Dieu a osé

Quitter l'invisible pour se laisser enfermer dans le visible. Quitter l'éternité pour le temps, la toute-puissance pour la fragilité d'un enfant, la gloire pour une mangeoire… Qu'est-ce qui a pris Dieu pour faire cela ? Quelle imprudence ! Dieu serait-il fou ? Oui, fou. Fou d'amour.

L'Incarnation n'est pas raisonnable. Elle n'obéit ni à la logique de l'efficacité ni à celle de la sécurité. Dieu ne choisit pas la distance, mais la proximité. Il ne vient pas expliquer le monde, il vient l'habiter. Il ne survole pas nos vies : il y entre, jusqu'à en partager la fatigue, les larmes, la mort. À Bethléem, Dieu accepte de dépendre, d'être porté, nourri, consolé. Il accepte le risque de l'amour, qui est toujours un risque de vulnérabilité.
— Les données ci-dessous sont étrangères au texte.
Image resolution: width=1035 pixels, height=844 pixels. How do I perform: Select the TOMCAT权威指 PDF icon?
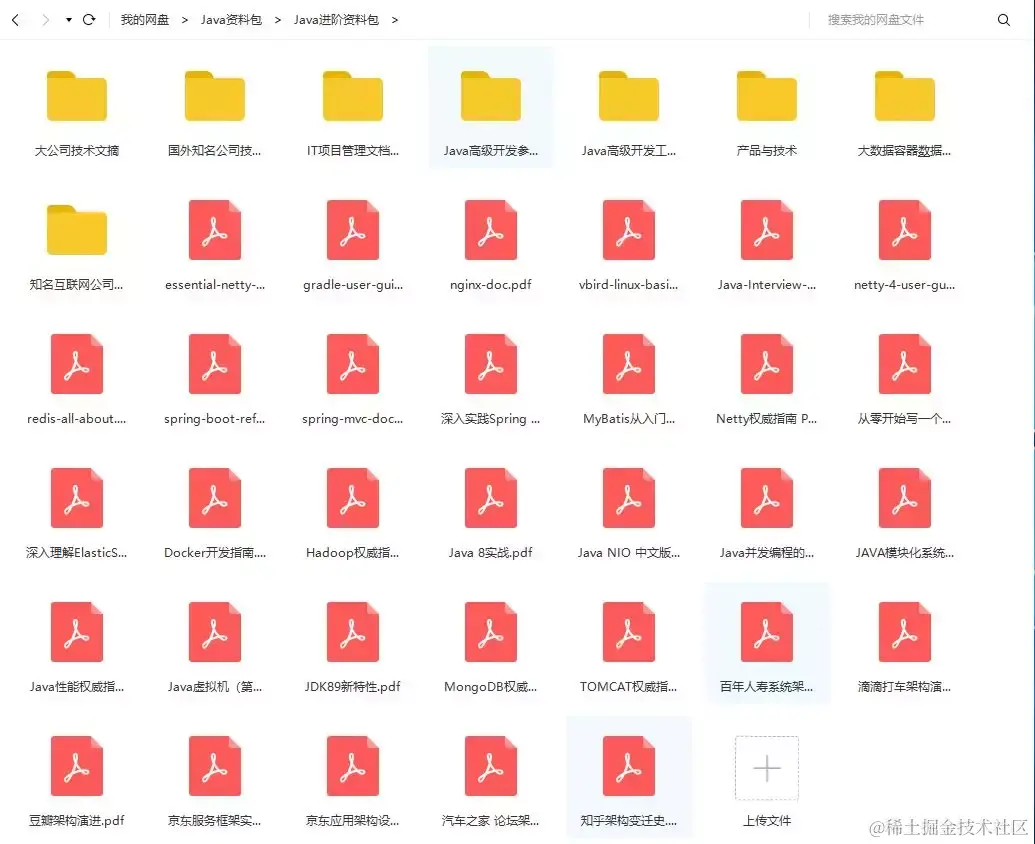pos(628,631)
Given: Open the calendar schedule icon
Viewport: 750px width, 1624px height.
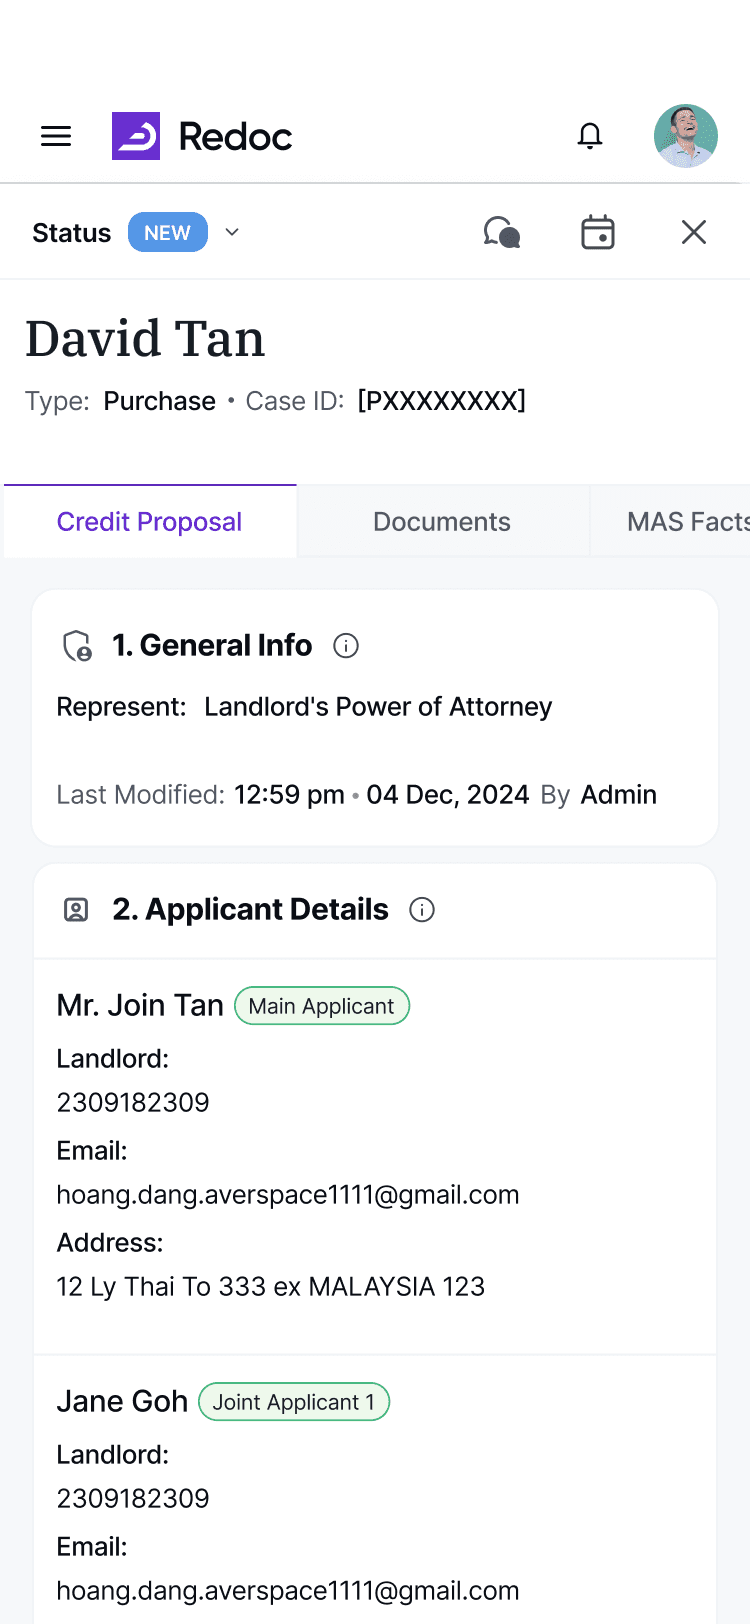Looking at the screenshot, I should point(598,233).
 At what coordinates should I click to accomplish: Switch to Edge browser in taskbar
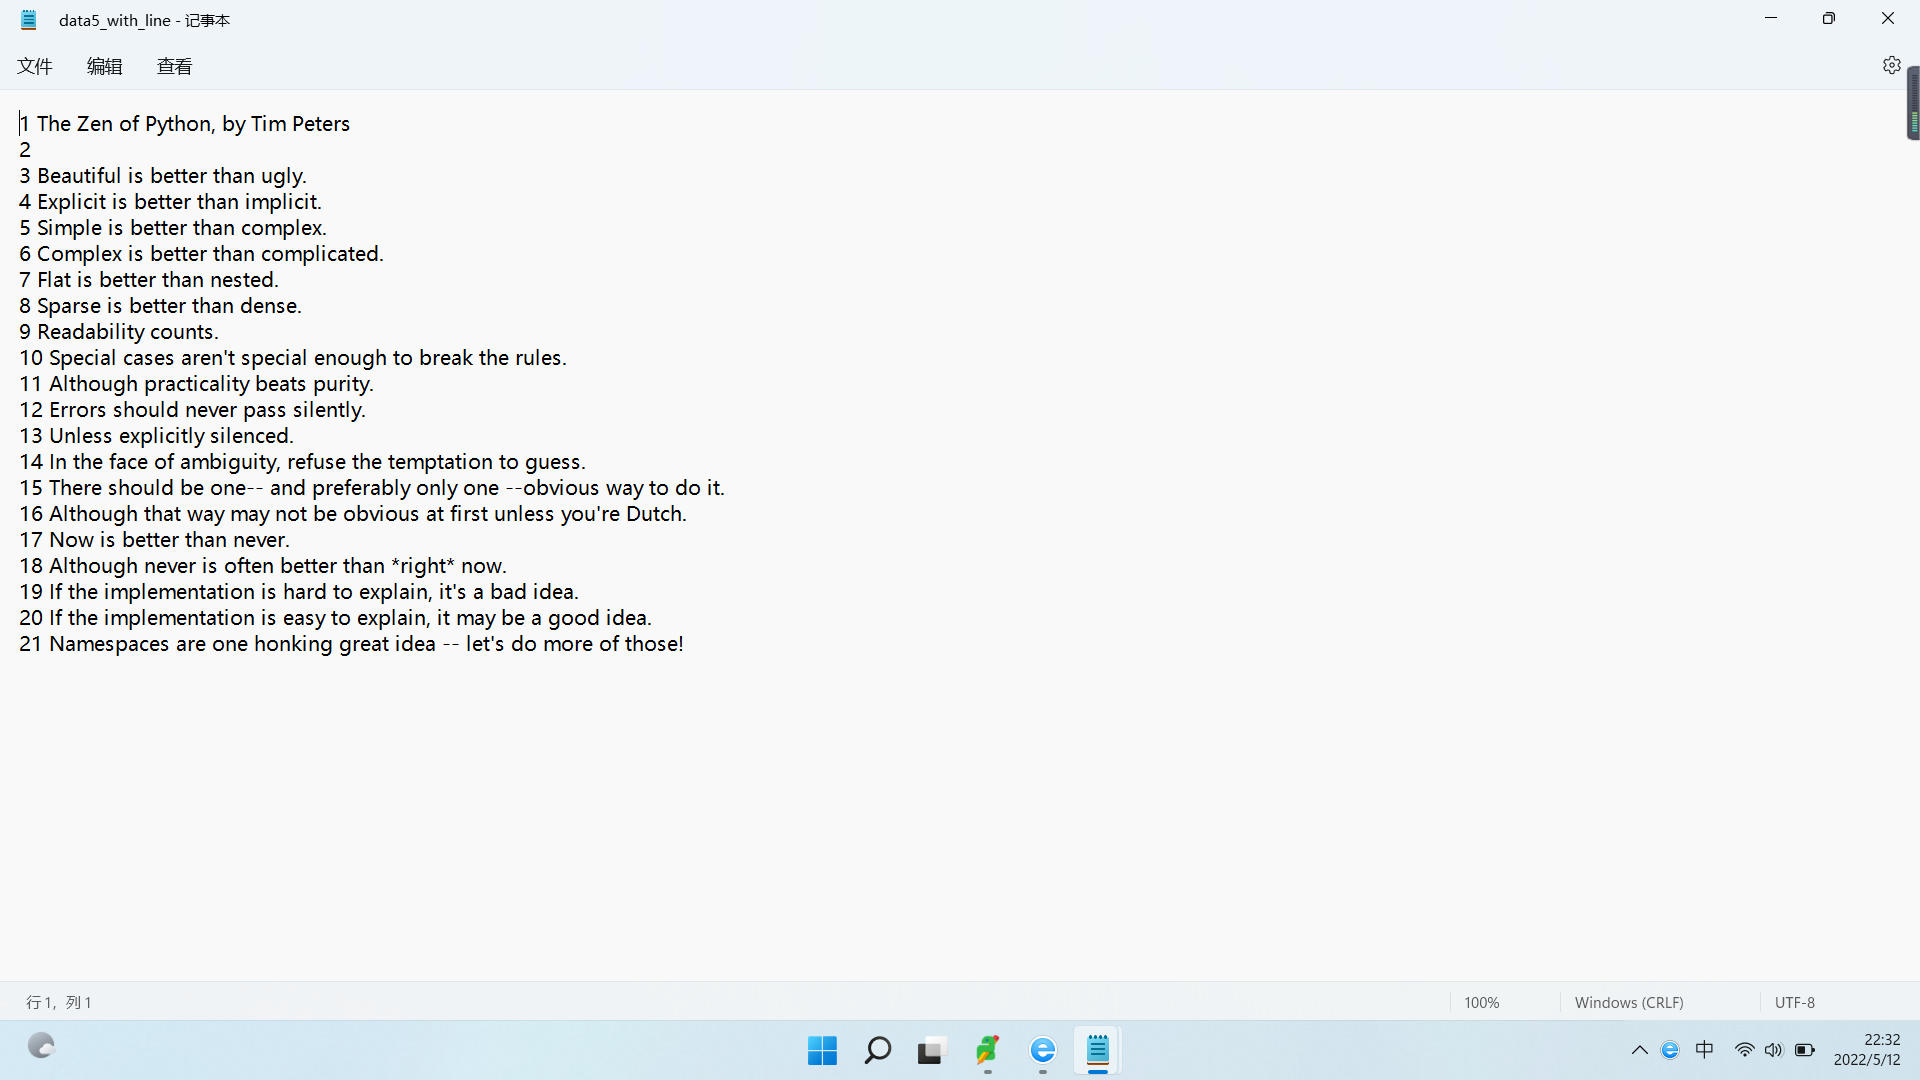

La question de l'Incarnation rejoint celle de l'engagement des moines. Entrer dans un monastère, quitter les conforts du monde, renoncer à tant de possibles, n'est-ce pas, là aussi, une forme de folie ? Oui, sans doute. La même.

Car devenir moine, c'est répondre à un appel qui, lui aussi, échappe aux critères ordinaires de la réussite. Pourquoi consentir à la stabilité, à l'obéissance, à la simplicité, quand tant de chemins semblent offrir plus de liberté, plus de reconnaissance, plus de confort ? Parce qu'il existe une autre logique à l'œuvre.

La logique de l'Incarnation : celle du don de soi, de la gratuité, de l'amour.

La vie monastique est une folie douce : celle de croire que Dieu suffit, que le silence peut être fécond, que la prière peut porter le monde, que l'existence humaine trouve son sens non dans ce qu'elle produit, mais dans ce qu'elle offre. Le moine ne fait pas beaucoup de bruit, mais il consent à être là, jour après jour, devant Dieu et pour les autres.

En ce temps de Noël, fête de l'Incarnation du Dieu qui nous dit : « Tu comptes assez pour que je m'arrête chez toi », rendons grâce pour la folie de Dieu et pour celle des hommes et des femmes qui offrent leur vie par amour. Entrons, nous aussi, dans cette logique d'amour, d'Incarnation.